Dr. Oleksiy Gogotsi and Veronika Zahorodna visited IEEE NAP 2023 conference held in Bratislava on September 10-15, 2023. The prime focus of the IEEE NAP-2023 was on nanoscale materials with emphasis on interdisciplinary research exploring and exploiting their unique physical and chemical proprieties for practical applications.

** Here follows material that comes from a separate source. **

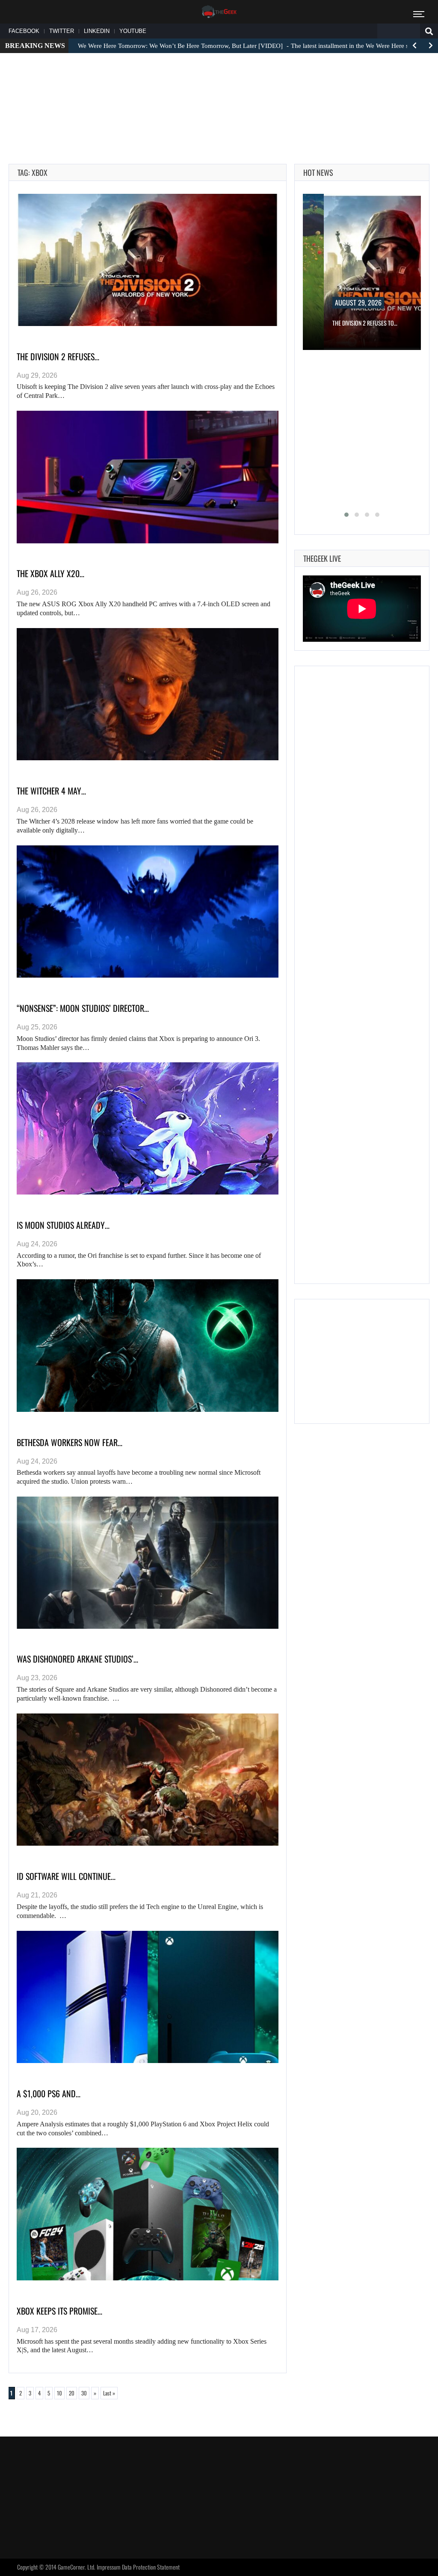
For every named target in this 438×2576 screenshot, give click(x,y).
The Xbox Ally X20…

Director of MRC and Carbon-Ukraine Dr. Oleksiy Gogotsi visited CEST labs in Wiener Neustadt (Low Energy Ion Scattering, Batteries development) and TU Vienna (ELSA, SFA). He meet with Dr. Pierluigi Bilotto, Dr. Chriatian Pichler and their colleagues, discussing novel materials and r&d activities for new technologies.
MX-MAP Session was held during the YUCOMAT Conference 2023 titled: "Towards MXenes’ biomedical applications by high-dimensional immune MAPping", HORIZON-MSCA-2021-SE-01 project MX-MAP.
CANBIOSE project participants from MRC Dr. Oleksiy Gogotsi and Veronika Zahorodna performed secondment visit to project partner organization European Institute of Membranes in Montpellier (France) on August -September 2023.
MRC researchers Dr. Oleksiy Gogotsi and Veronika Zahorodna were visiting Nanobiomedical Centre, Adam Mickewicz University in Poznan, Poland due to close collaboration with AMU team led by Dr. Igor Iatsunskiy. 
Meeting during the MXene international conference held in Drexel University on Aug. 3, 2022, and discussing the roadmap for launching MX-MAP research project on MXenes for medical applications.